Young people ‘consider their mobile phone to be their best friend’ and would choose it over all other forms of electrical entertainment. So says the annual Mobile Life Report from the Carphone Warehouse.

The report is the latest stage of a research project started in 2006 looking at the impact of mobile phones on people’s lives. The fifth report titled, Mobile Life Report 2008: the connected world, questioned 6,000 people in the UK and US to explore the relationship adults and youngsters have with mobile and internet technology.

Dr Sorensen, senior lecturer in Information Systems at LSE said: “We found interesting similarities and differences in our study of two countries. Although we found differences in the use of email, SMS, instant messaging, and landline phones for staying in touch with friends and family between the two countries, we found no differences in the level of mobile phone use for these purposes.”

Europe and South-East Asia have traditionally seen much more advanced use of mobile phones than in the US. Mobile Life 2008, however, found that a significant proportion of North American youth is clearly engaged in intense use of SMS messages.
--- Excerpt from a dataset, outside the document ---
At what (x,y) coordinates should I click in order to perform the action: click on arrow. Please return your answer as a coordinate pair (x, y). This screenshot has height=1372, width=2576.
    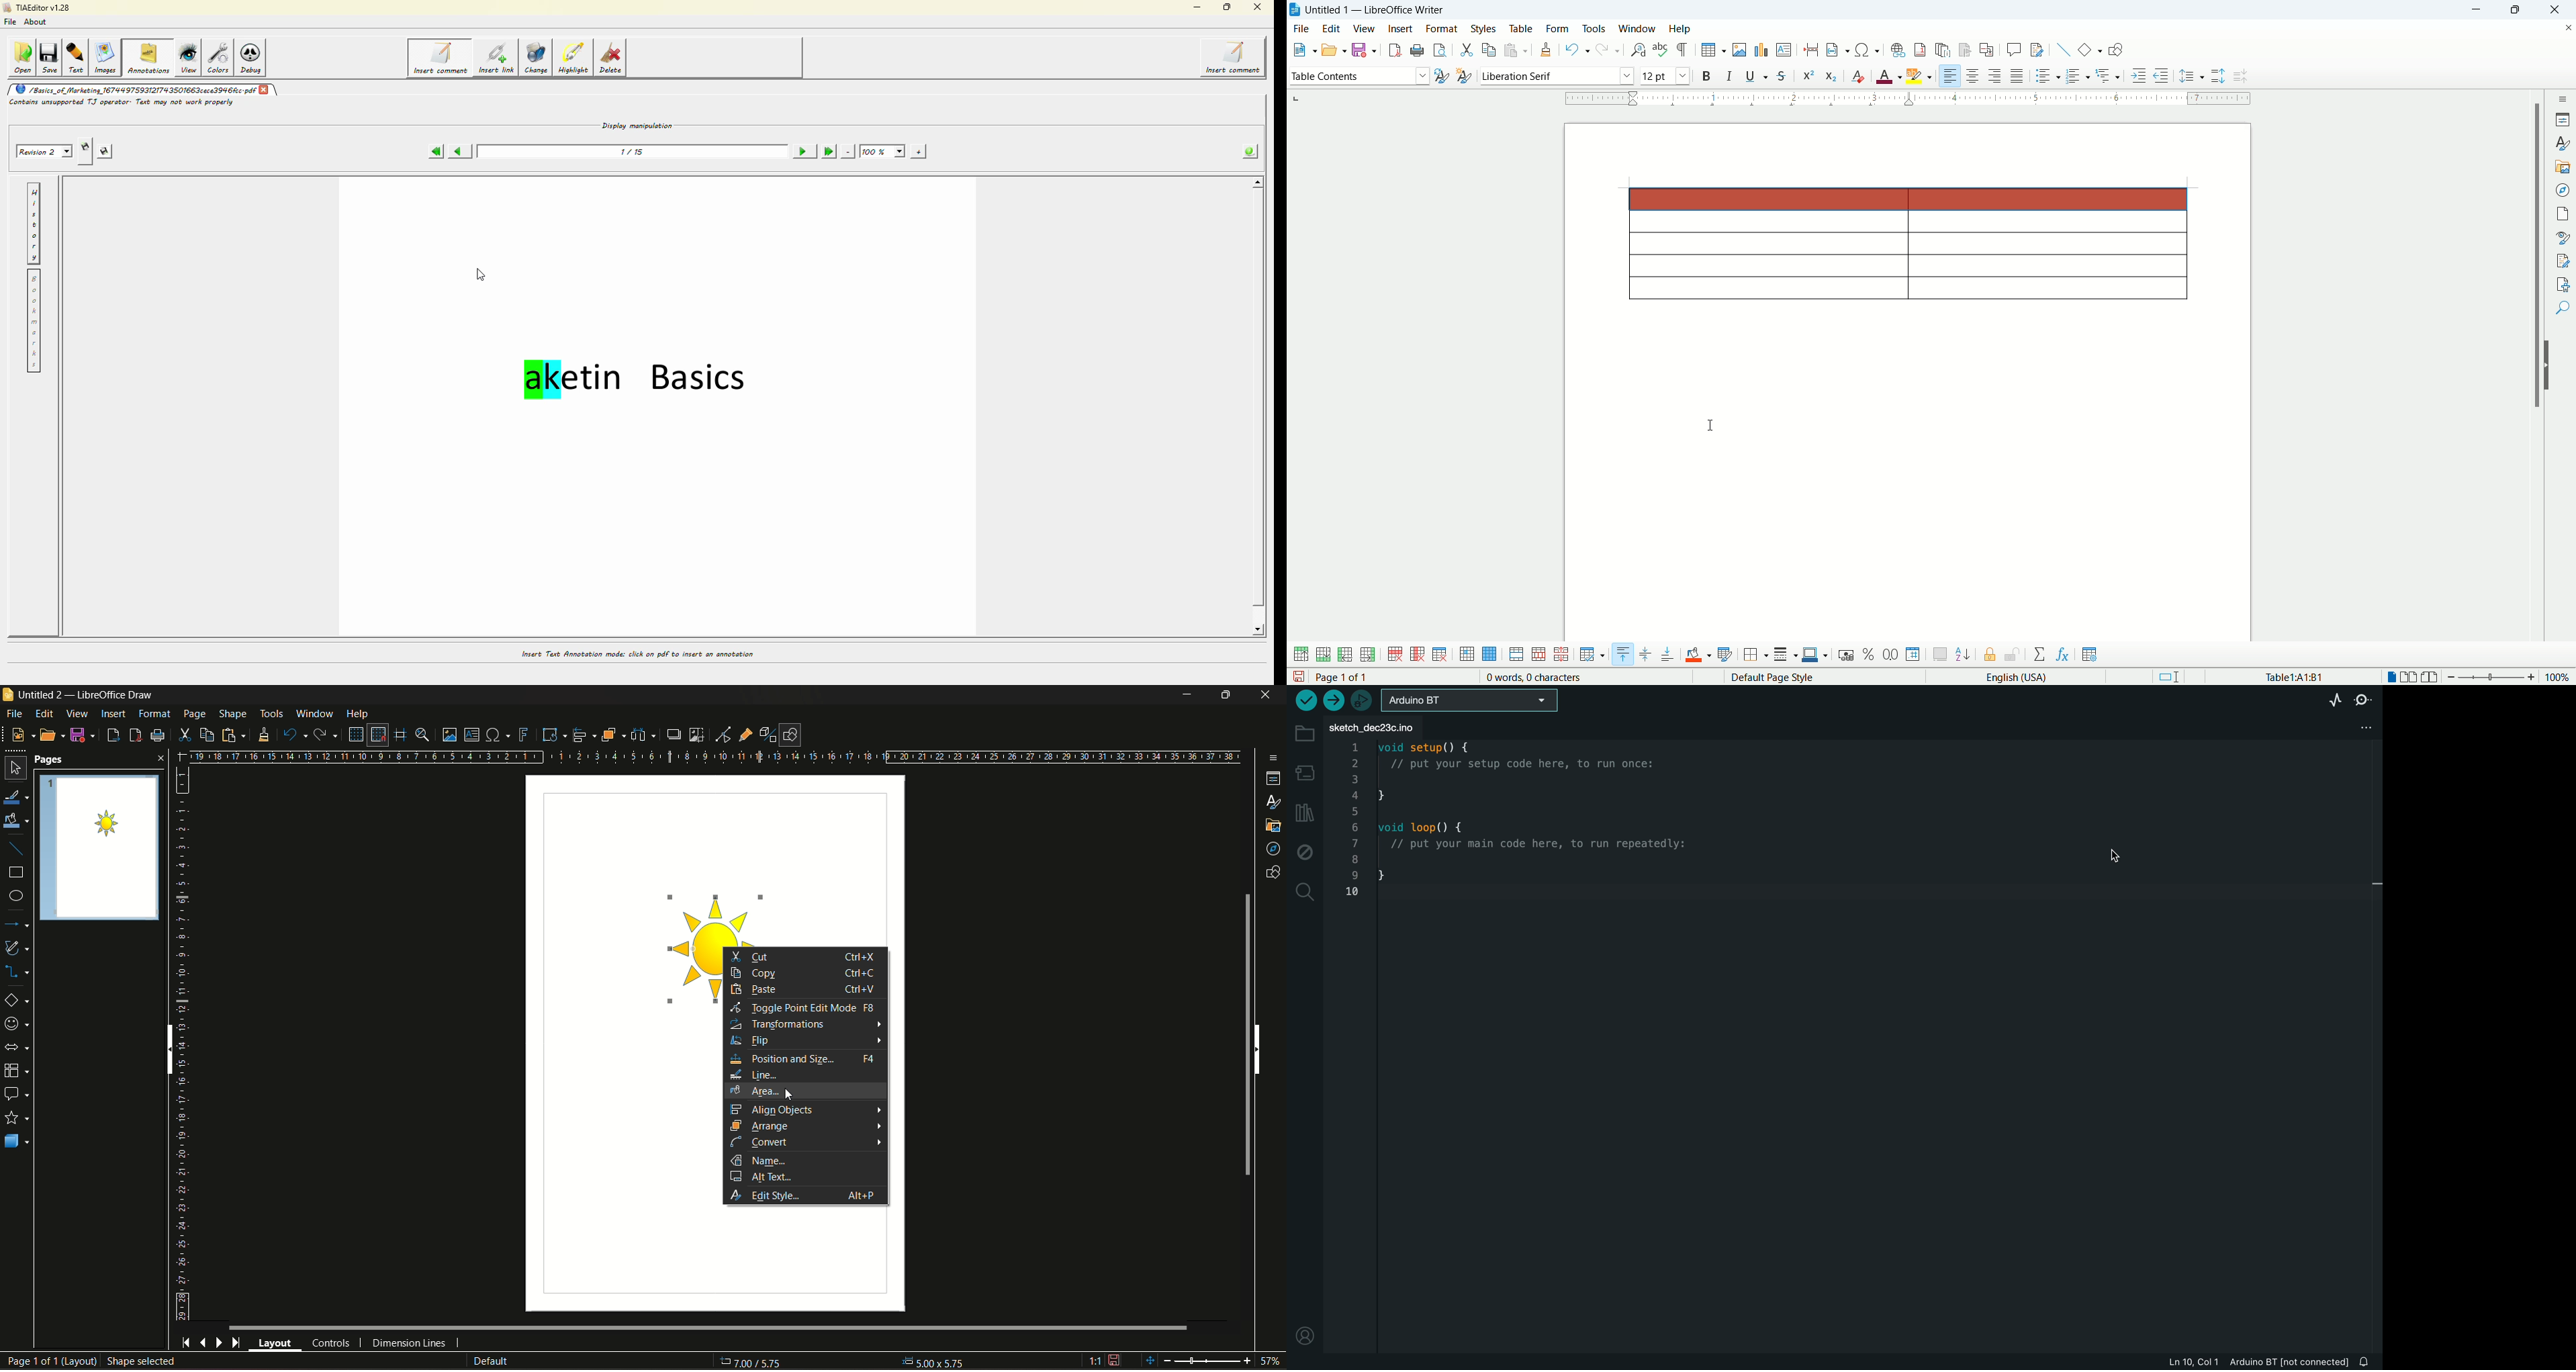
    Looking at the image, I should click on (877, 1041).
“The internet and mobile phones play an important role in breaking traditional barriers for engagement. There is an appetite especially amongst the youth across the two countries to engage, discuss, and communicate. This is reflected in over a third of the children in both countries nominating the mobile phone as their most important possession, while the adult generations were most likely to nominate the TV,” stated Sorensen.

The survey generally found a rich appetite for a variety of technology across the two countries, with UK respondents being slightly more likely to own a greater variety of technologies. There was also a strong desire in both countries to replace existing desktop computers with laptops, and little desire for people to limit the technology variety in their lives.